3

So I'm trying to download files(both images and documents) from a website I have scraped. I have to download these to a specific folder. So far I have:

images = re.findall("/([^/]+\.(?:jpg|gif|png))", html)
output = open("output.txt","a+")
output.write("\n" + f"[+] {len(images)} Images Found:" + "\n")
for images in images:
    output.write(images + "\n")
    output.write("Beginning file download with urllib2..." + "\n")
    imageurl = "images"
    urllib.request.urlretrieve(url, "/downloads")

How would I keep the file names the same as it is on the website with the specific file type ect?

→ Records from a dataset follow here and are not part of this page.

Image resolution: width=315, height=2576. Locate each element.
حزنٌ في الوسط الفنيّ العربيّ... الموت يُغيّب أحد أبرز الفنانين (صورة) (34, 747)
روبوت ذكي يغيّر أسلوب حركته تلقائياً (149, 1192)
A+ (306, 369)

This is just a snippit of the code to handle the images only.

Skye Smith
  • 31
  • 2
  • Possible duplicate of [python httplib/urllib get filename](https://stackoverflow.com/questions/11783269/python-httplib-urllib-get-filename) – Freshollie Nov 30 '17 at 17:13

1 Answers1

1

You can put the output filename into the urllib.request.urlretrieve.

images = re.findall("/([^/]+\.(?:jpg|gif|png))", html)
output = open("output.txt","a+")
output.write("\n" + f"[+] {len(images)} Images Found:" + "\n")
for images in images:
    output.write(images + "\n")
    output.write("Beginning file download with urllib2..." + "\n")
    imageurl = "images"
    urllib.request.urlretrieve(url, "/downloads" + imagename)

[You only have to set the variable to the name of the image. For example image.png]

I hope i could help you.

domx4q
  • 62
  • 6